The convolution formula goes as follows:
If the random variables $X$ and $Y$ are independent and continuous with density function $f_X$ and $f_Y$, then the density function of $Z=X+Y$ is $$f_Z(z)=\int_{\infty}^\infty f_X(x)f_Y(z-x)\,\mathrm{d}x\quad \text{for } z\in\mathbb R.$$
However, the theorem does not explicitly state that those two random variables have to be jointly continuous. Why not? My textbook assumes joint continuity to show,
$$f_Z(z)=\int_{\infty}^\infty f_{X,Y}(x,z-x) \, \mathrm{d}x,$$
which almost immediately gives us the convolution formula for independent random variables that are continuous.
So my question is: why is joint continuity not assumed in the theorem?
Later on my textbook gives the following example:
Let $X$ and $Y$ be independent random variables having, respectively, the gamma distribution with parameters $s$ and $\lambda$, and the gamma distribution with parameters $t$ and $\lambda$.
They proceed to apply the convolution formula, yet they nowhere state that those two random variables are jointly continuous...
So is it a mistake, or am I missing something here?
Joint continuity is not included as a hypothesis when independence is assumed. The reason is that if each of two random variables has a continuous distribution and they are independent, then their joint distribution is continuous.

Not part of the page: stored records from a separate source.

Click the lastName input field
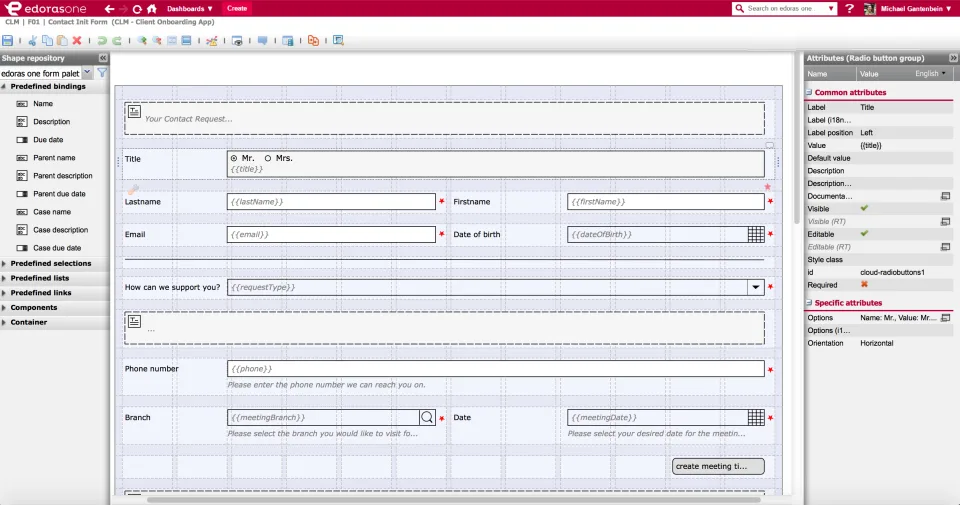This screenshot has height=505, width=960. tap(331, 201)
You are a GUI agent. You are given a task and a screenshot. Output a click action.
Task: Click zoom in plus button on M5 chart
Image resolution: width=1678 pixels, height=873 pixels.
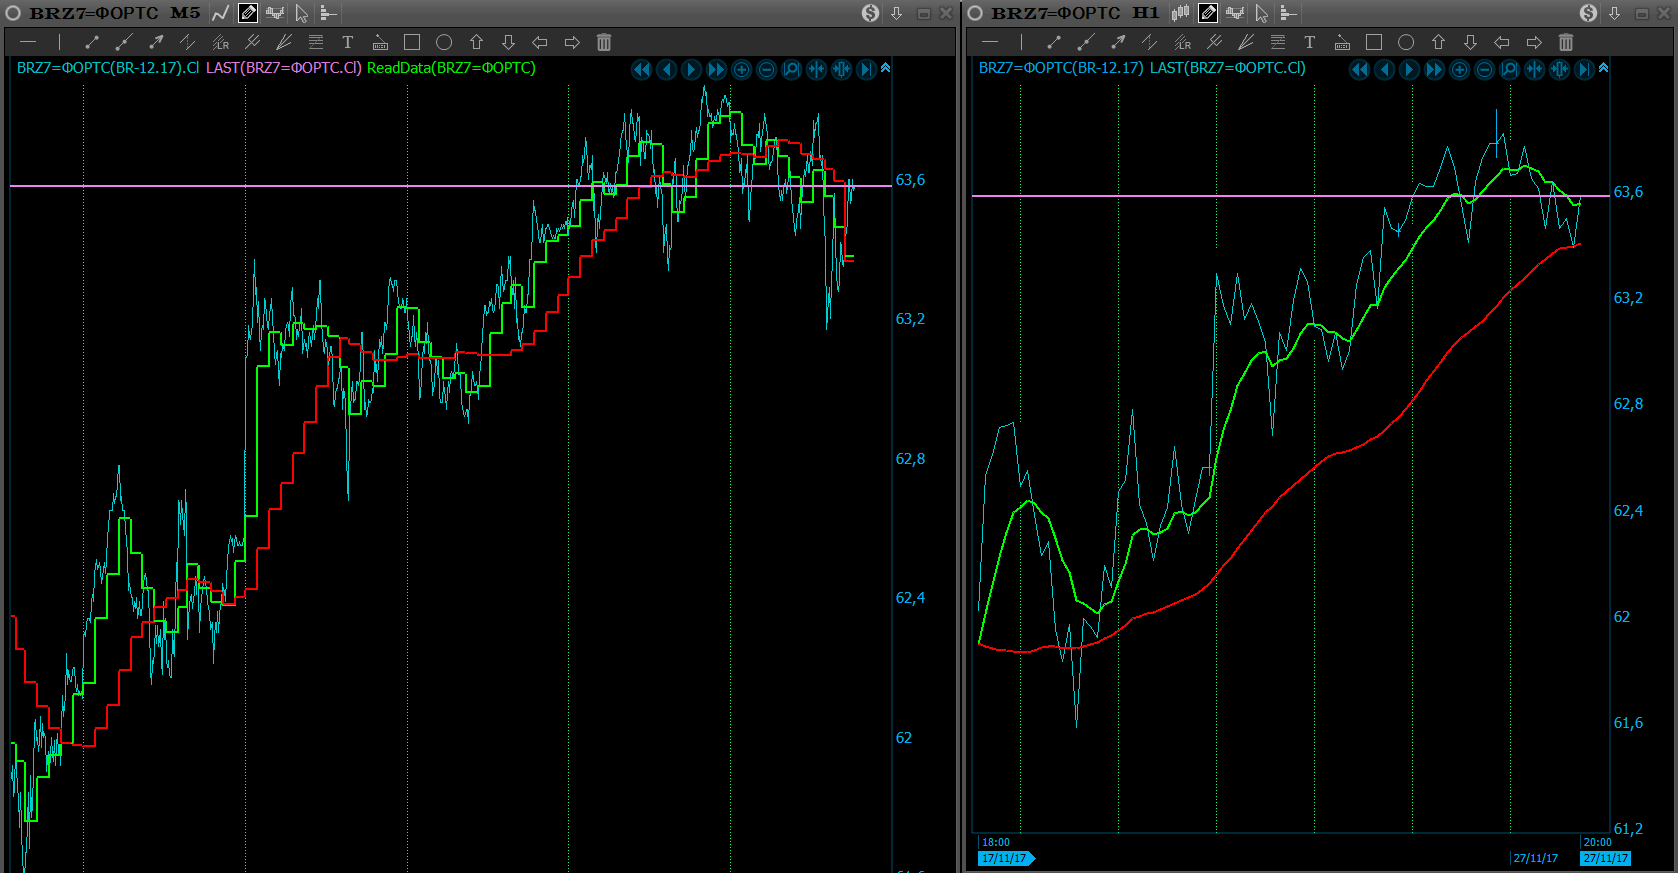tap(741, 69)
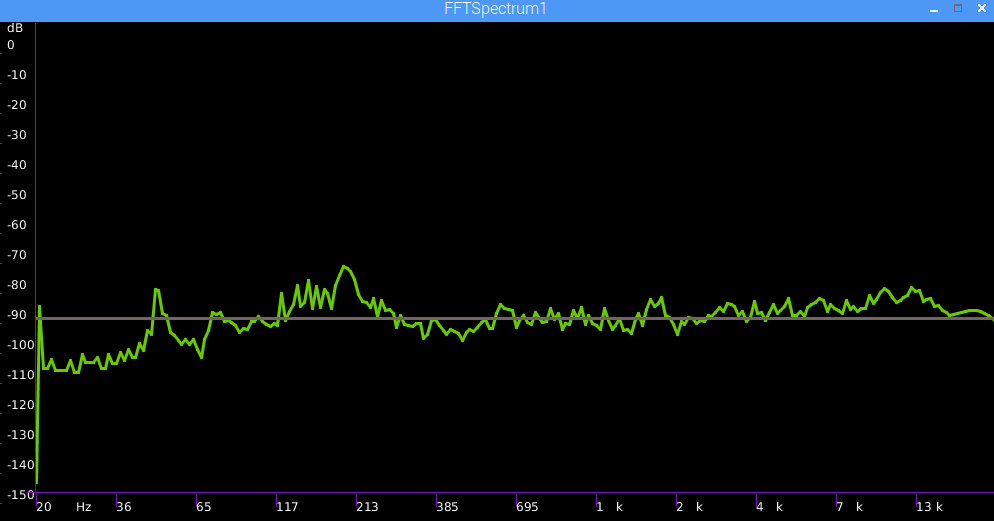This screenshot has width=994, height=521.
Task: Click the 20 Hz frequency label
Action: 44,507
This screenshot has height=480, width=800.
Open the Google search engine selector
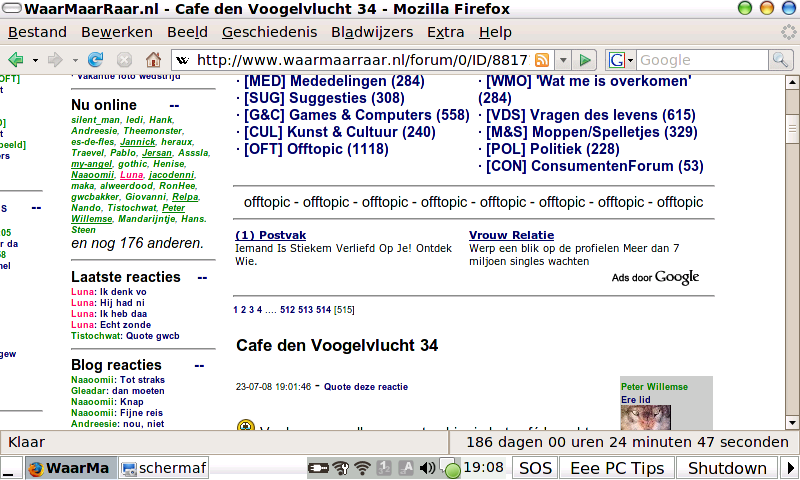click(620, 60)
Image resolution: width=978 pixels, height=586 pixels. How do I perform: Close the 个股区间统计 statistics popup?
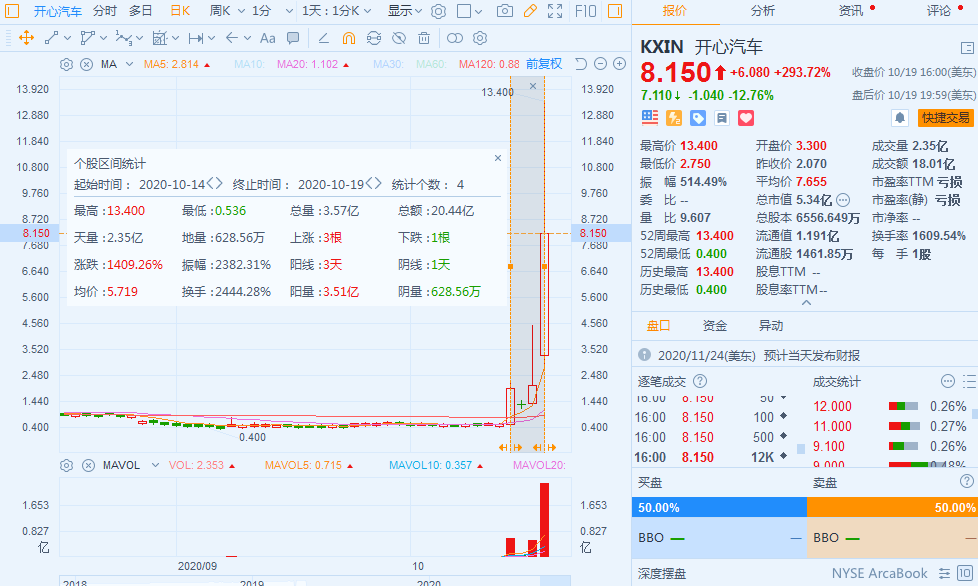(x=498, y=158)
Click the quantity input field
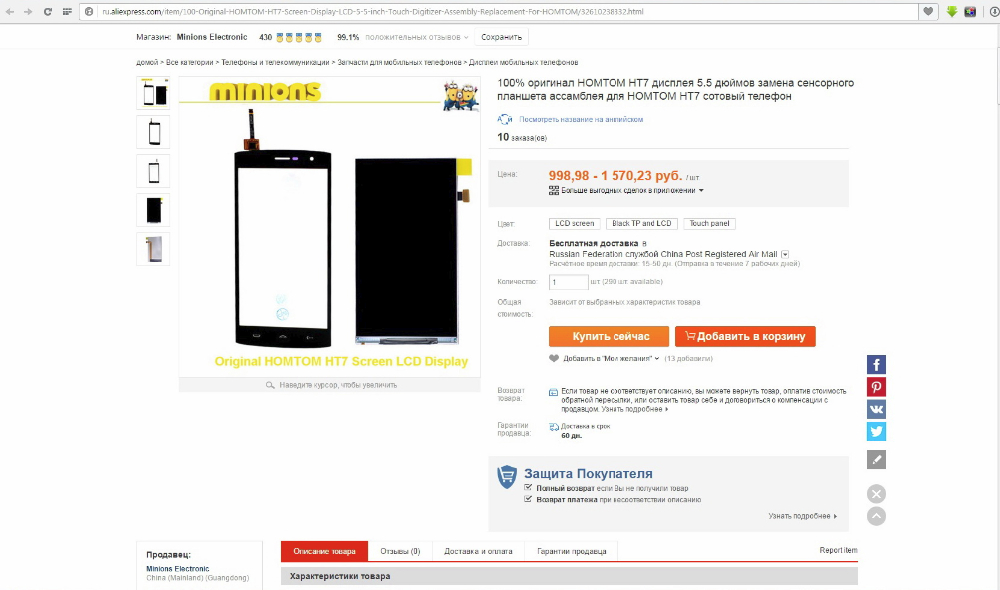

Here, by "continuous", I mean not just that the c.d.f. is continuous, but that there is a probabilty density function (a somewhat stronger condition). That means for every measurable set $A$ you have $$ \Pr(X\in A) = \int_A f_X(x)\,dx $$ and similarly for $Y$. Independence implies \begin{align} & \Pr(X\in A\ \&\ Y\in B) = \Pr(X\in A)\Pr(Y\in B) = \int_A f_X(x)\,dx \int_B f_Y(y)\,dy \\ = {} & \Big( \text{something not depending on } y \Big)\times \int_B f_Y(y)\,dy = c\int_B f_Y(y)\,dy \\[10pt] = {} & \int_B c f_Y(y)\,dy = \int_B\left( \int_A f_X(x)\,dx \right) f_Y(y)\,dy \\[10pt] = {} & \int_B\left( \int_A f_X(x)\,dx \right) \Big( \text{something not depending on } x \Big) \,dy \\[10pt] = {} & \int_B \left( \int_A f_X(x) f_Y(y)\,dx \right) \,dy \\[10pt] = {} & \iint_{A\times B} f_X(x) f_Y(y) \,d(x,y) \quad \text{by Fubini's theorem or Tonelli's theorem.} \end{align} This works for sets of the form $A\times B$, i.e. $(x,y)$ is in that set if and only if $x\in A$ and $y\in B$. Now there's the problem of more general sets, for example $(x,y)\in C$ where $C$ is a disk in the $xy$-plane. Can one prove that $$ \Pr(X\in C) = \iint_C f_X(x) f_Y(y)\, d(x,y) \text{ ?} $$ This involves some theory of integration beyond what will fit in the tiny margin of this page (o.k. -- I mean more than I'm going to write here). But once one shows this, one conludes that $(x,y)\mapsto f_X(x) f_Y(y)$ is the joint density.